→ **Your assignment**
From the records below, transcribe exactly the lines that begin at the line with "Select the Barley row label" and end at the line with "You are a computer-use", both included.
___ Data section
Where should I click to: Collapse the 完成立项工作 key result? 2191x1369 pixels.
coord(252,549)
______
___ Data section
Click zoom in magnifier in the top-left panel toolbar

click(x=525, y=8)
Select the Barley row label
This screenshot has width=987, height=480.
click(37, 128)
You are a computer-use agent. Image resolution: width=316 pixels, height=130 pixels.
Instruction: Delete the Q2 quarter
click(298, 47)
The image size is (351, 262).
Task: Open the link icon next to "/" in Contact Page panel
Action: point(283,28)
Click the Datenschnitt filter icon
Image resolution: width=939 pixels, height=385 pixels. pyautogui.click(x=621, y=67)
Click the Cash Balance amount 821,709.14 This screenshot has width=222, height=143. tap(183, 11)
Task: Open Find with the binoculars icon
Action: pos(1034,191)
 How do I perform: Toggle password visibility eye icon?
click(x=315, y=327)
______
→ **Answer to the exercise**
Select the Barley row label
This screenshot has width=987, height=480.
click(37, 128)
You are a computer-use agent. Image resolution: width=316 pixels, height=130 pixels.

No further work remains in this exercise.